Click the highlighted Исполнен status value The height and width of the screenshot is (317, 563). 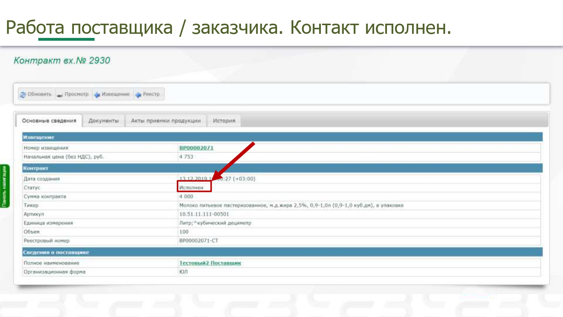click(191, 187)
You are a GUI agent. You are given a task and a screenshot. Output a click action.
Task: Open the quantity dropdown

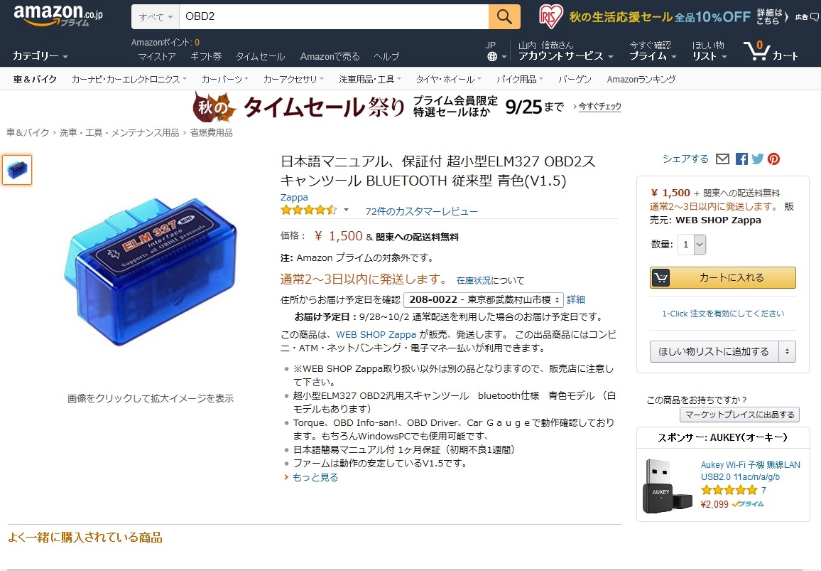coord(692,245)
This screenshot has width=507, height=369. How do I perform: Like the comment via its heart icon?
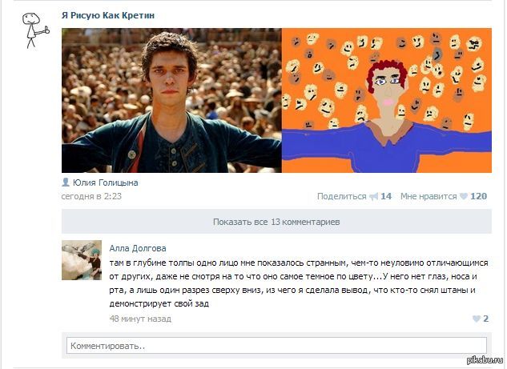pos(476,319)
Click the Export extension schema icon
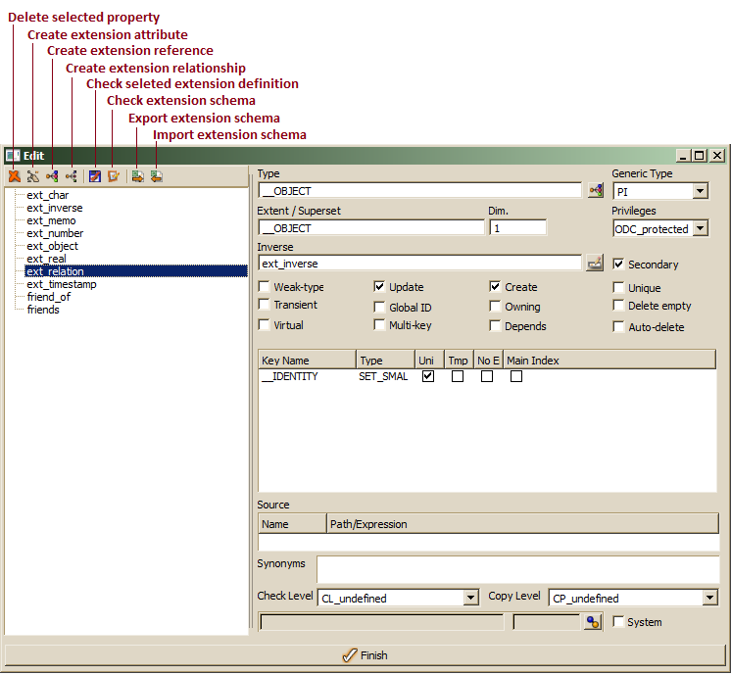This screenshot has width=731, height=675. coord(138,176)
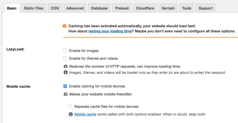
Task: Click the gauge icon next to 'Makes your website mobile-friendlier'
Action: pyautogui.click(x=65, y=94)
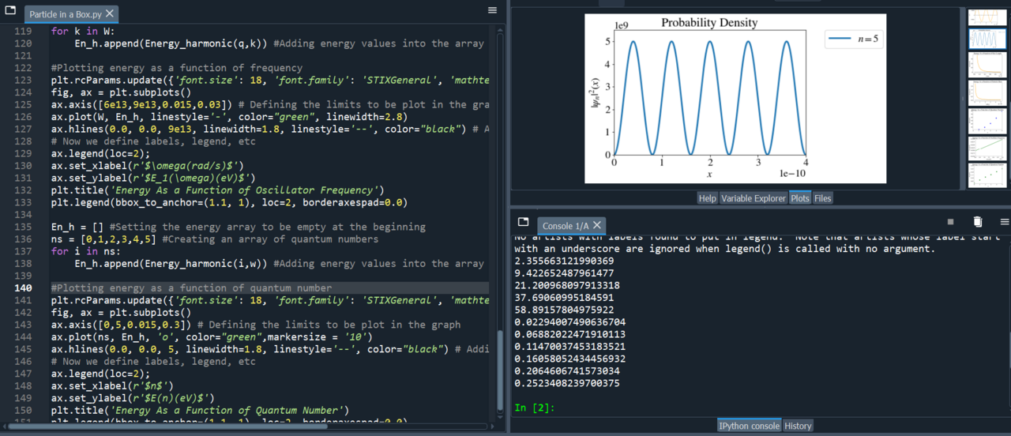Open the History tab

pyautogui.click(x=798, y=426)
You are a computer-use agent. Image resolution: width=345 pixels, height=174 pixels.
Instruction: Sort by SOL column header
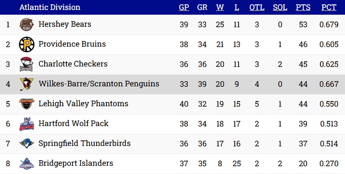pyautogui.click(x=280, y=7)
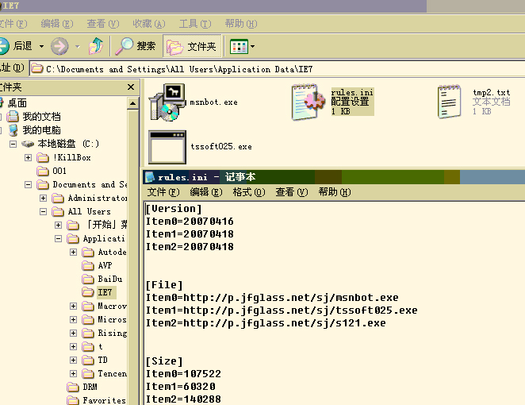Image resolution: width=525 pixels, height=405 pixels.
Task: Click the Up one level folder icon
Action: tap(96, 46)
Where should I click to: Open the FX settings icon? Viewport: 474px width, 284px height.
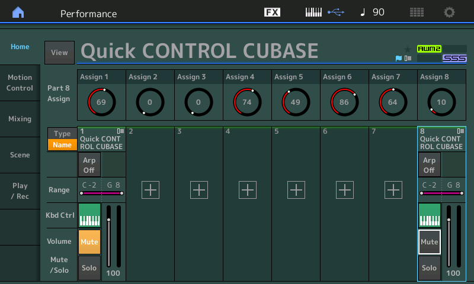(x=272, y=12)
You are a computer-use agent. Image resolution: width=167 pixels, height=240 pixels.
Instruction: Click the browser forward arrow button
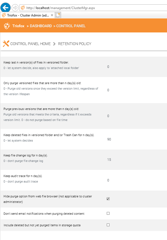pyautogui.click(x=15, y=8)
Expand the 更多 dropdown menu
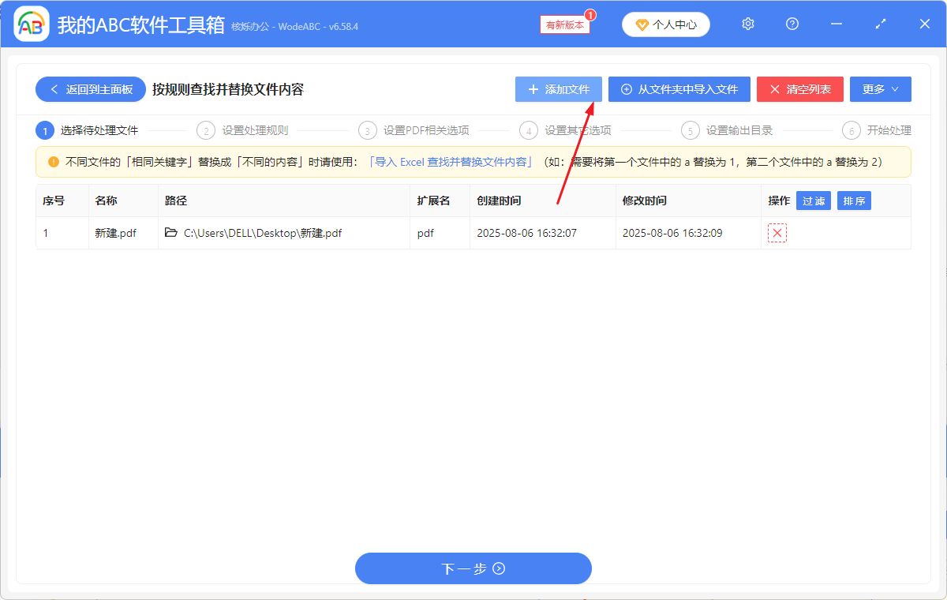This screenshot has width=947, height=600. click(880, 88)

-----

• Task statement: No pictures belong in the copy. Retype exactly, and only, the lines from the line containing "Where should I" through the last line of the data, both included.

• Written response:
Where should I click to: Open the FX settings icon? Viewport: 474px width, 284px height.
(x=272, y=12)
You are a computer-use agent. Image resolution: width=167 pixels, height=240 pixels.
Instruction: Click the browser forward arrow button
pyautogui.click(x=15, y=8)
Expand the 更多 dropdown menu
This screenshot has width=947, height=600. click(880, 88)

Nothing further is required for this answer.